Thank you in advance for your time.
• Apr 14th 2014, 04:49 AM
HallsofIvy
Re: Quest about free variables and eigenvalues
Well, the "eigenvalue equation" for an n by n matrix is an nth degree polynomial equation. It is far easier to solve a quadratic equation than a cubic equation! That was the only reason, I suspect, to starting with one of the eigenvalues "given". Dividing a cubic equation by "x- a", where a is a solution, reduces it to a quadratic equation for the other two solutions.

I'm not clear what you mean by "free variables" here. That term is used in a number of different ways in different mathematical problems. It is true that if a given eigenvalue is a "double" root of the eigenvalue equation, then the space of eigenvectors corresponding to that eigenvalue may be of dimension 1 or 2. I suspect that it is in the case that a double root has eigenspace of dimension only 1 that your "free variables" arise.

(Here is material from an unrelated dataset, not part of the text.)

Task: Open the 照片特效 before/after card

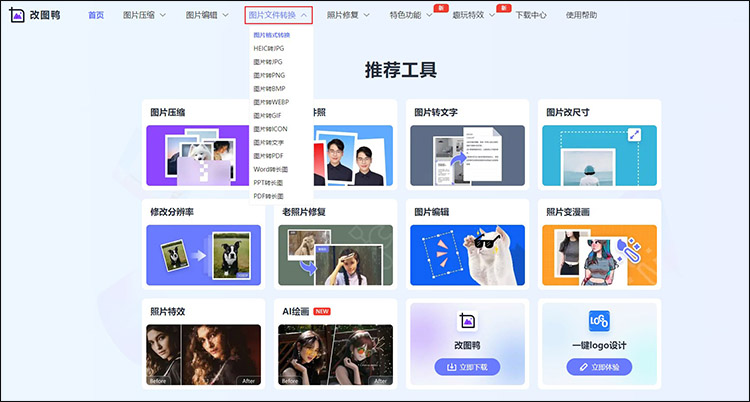Action: (203, 354)
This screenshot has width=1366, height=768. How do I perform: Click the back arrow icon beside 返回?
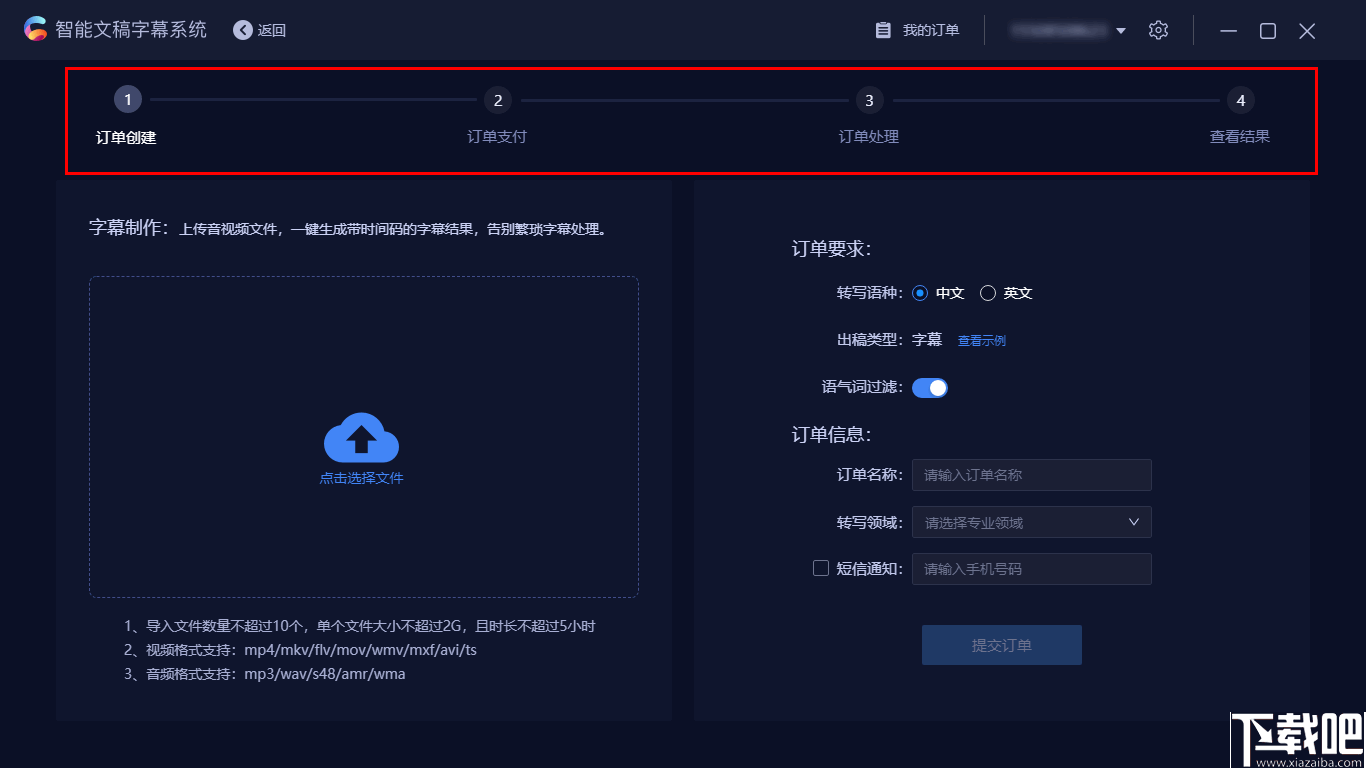241,30
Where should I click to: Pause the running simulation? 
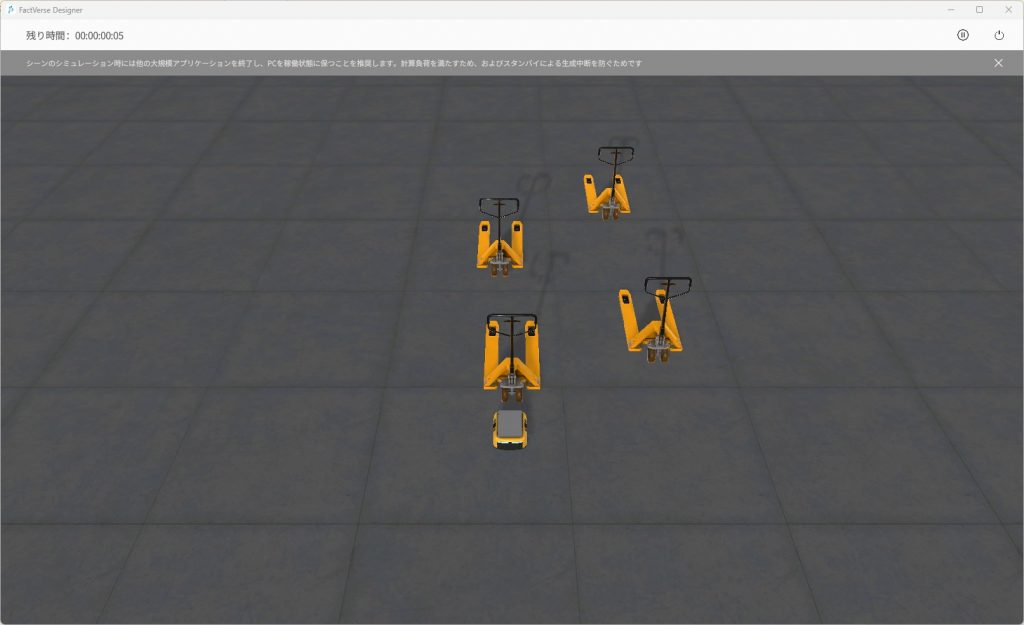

As a rather trivial example, the matrix $\begin{bmatrix}2 & 0 & 0 \\ 0 & 2 & 0 \\ 0 & 0 & 3\end{bmatrix}$ has "2" as a double eigenvalue and both <1, 0, 0> and <0, 1, 0> are independent eigenvectors.

On the other hand, $\begin{bmatrix}2 & 1 & 0 \\ 0 & 2 & 0 \\ 0 & 0 & 3\end{bmatrix}$ also has "2" as a double eigenvalue but now the space of eigenvectors corresponding to eigenvalue 2 is only one dimensional and is spanned by <1, 0, 0>.